Excerpted records: Begin

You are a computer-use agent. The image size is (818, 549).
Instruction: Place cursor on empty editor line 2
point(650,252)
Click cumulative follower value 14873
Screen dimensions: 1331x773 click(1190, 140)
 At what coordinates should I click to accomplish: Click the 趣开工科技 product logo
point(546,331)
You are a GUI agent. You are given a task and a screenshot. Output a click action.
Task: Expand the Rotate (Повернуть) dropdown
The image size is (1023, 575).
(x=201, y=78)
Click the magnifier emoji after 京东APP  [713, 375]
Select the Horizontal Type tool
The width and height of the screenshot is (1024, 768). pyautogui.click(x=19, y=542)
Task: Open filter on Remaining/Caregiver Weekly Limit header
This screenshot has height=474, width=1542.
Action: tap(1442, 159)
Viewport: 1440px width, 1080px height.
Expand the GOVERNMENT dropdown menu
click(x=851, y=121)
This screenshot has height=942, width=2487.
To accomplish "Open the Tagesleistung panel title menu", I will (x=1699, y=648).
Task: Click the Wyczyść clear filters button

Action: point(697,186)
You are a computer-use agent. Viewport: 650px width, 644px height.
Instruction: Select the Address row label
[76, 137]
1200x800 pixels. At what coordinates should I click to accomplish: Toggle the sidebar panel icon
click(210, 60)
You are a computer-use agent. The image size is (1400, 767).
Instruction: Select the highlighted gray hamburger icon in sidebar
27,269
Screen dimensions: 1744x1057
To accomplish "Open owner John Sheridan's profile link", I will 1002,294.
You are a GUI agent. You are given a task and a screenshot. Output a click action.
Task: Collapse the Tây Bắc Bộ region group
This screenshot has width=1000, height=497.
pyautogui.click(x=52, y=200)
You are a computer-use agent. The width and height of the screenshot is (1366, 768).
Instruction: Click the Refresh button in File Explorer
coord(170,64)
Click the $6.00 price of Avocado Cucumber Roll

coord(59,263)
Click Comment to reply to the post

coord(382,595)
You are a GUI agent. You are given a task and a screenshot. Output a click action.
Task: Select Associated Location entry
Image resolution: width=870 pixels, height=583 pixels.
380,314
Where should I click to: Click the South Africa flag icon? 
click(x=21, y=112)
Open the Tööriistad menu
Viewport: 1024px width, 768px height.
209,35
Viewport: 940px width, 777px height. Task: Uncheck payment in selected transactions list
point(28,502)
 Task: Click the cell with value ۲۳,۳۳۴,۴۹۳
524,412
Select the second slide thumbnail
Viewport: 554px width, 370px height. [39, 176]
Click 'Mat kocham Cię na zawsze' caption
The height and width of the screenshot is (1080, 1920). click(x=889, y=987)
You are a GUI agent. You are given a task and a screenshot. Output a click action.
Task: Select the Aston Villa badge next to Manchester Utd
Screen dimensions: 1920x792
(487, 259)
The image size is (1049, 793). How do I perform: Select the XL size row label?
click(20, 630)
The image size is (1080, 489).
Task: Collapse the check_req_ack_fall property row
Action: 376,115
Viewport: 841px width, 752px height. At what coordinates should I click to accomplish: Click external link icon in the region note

Excerpted records: End

Copy all records verbatim.

## Response to the task
You are a computer-use agent. The image size is (818, 549).
Instruction: Place cursor on empty editor line 2
point(650,252)
Click cumulative follower value 14873
Screen dimensions: 1331x773 click(1190, 140)
 At what coordinates should I click to accomplish: Click the 趣开工科技 product logo
point(546,331)
You are a GUI agent. You are given a task and a screenshot. Output a click action.
Task: Expand the Rotate (Повернуть) dropdown
The image size is (1023, 575).
(x=201, y=78)
Click the magnifier emoji after 京东APP  [713, 375]
Select the Horizontal Type tool
The width and height of the screenshot is (1024, 768). pyautogui.click(x=19, y=542)
Task: Open filter on Remaining/Caregiver Weekly Limit header
This screenshot has height=474, width=1542.
Action: tap(1442, 159)
Viewport: 1440px width, 1080px height.
Expand the GOVERNMENT dropdown menu
click(x=851, y=121)
This screenshot has height=942, width=2487.
To accomplish "Open the Tagesleistung panel title menu", I will (x=1699, y=648).
Task: Click the Wyczyść clear filters button

Action: point(697,186)
You are a computer-use agent. Viewport: 650px width, 644px height.
Instruction: Select the Address row label
[76, 137]
1200x800 pixels. At what coordinates should I click to accomplish: Toggle the sidebar panel icon
click(210, 60)
You are a computer-use agent. The image size is (1400, 767).
Instruction: Select the highlighted gray hamburger icon in sidebar
27,269
Screen dimensions: 1744x1057
To accomplish "Open owner John Sheridan's profile link", I will 1002,294.
You are a GUI agent. You are given a task and a screenshot. Output a click action.
Task: Collapse the Tây Bắc Bộ region group
This screenshot has width=1000, height=497.
pyautogui.click(x=52, y=200)
You are a computer-use agent. The width and height of the screenshot is (1366, 768).
Instruction: Click the Refresh button in File Explorer
coord(170,64)
Click the $6.00 price of Avocado Cucumber Roll

coord(59,263)
Click Comment to reply to the post

coord(382,595)
You are a GUI agent. You are given a task and a screenshot. Output a click action.
Task: Select Associated Location entry
Image resolution: width=870 pixels, height=583 pixels.
380,314
Where should I click to: Click the South Africa flag icon? 
click(x=21, y=112)
Open the Tööriistad menu
Viewport: 1024px width, 768px height.
209,35
Viewport: 940px width, 777px height. Task: Uncheck payment in selected transactions list
point(28,502)
 Task: Click the cell with value ۲۳,۳۳۴,۴۹۳
524,412
Select the second slide thumbnail
Viewport: 554px width, 370px height. [39, 176]
Click 'Mat kocham Cię na zawsze' caption
The height and width of the screenshot is (1080, 1920). click(x=889, y=987)
You are a GUI agent. You are given a task and a screenshot. Output a click action.
Task: Select the Aston Villa badge next to Manchester Utd
Screen dimensions: 1920x792
(487, 259)
The image size is (1049, 793). How do I perform: Select the XL size row label?
click(20, 630)
The image size is (1080, 489).
Task: Collapse the check_req_ack_fall property row
Action: 376,115
Viewport: 841px width, 752px height. At what coordinates should I click to accomplish: Click external link icon in the region note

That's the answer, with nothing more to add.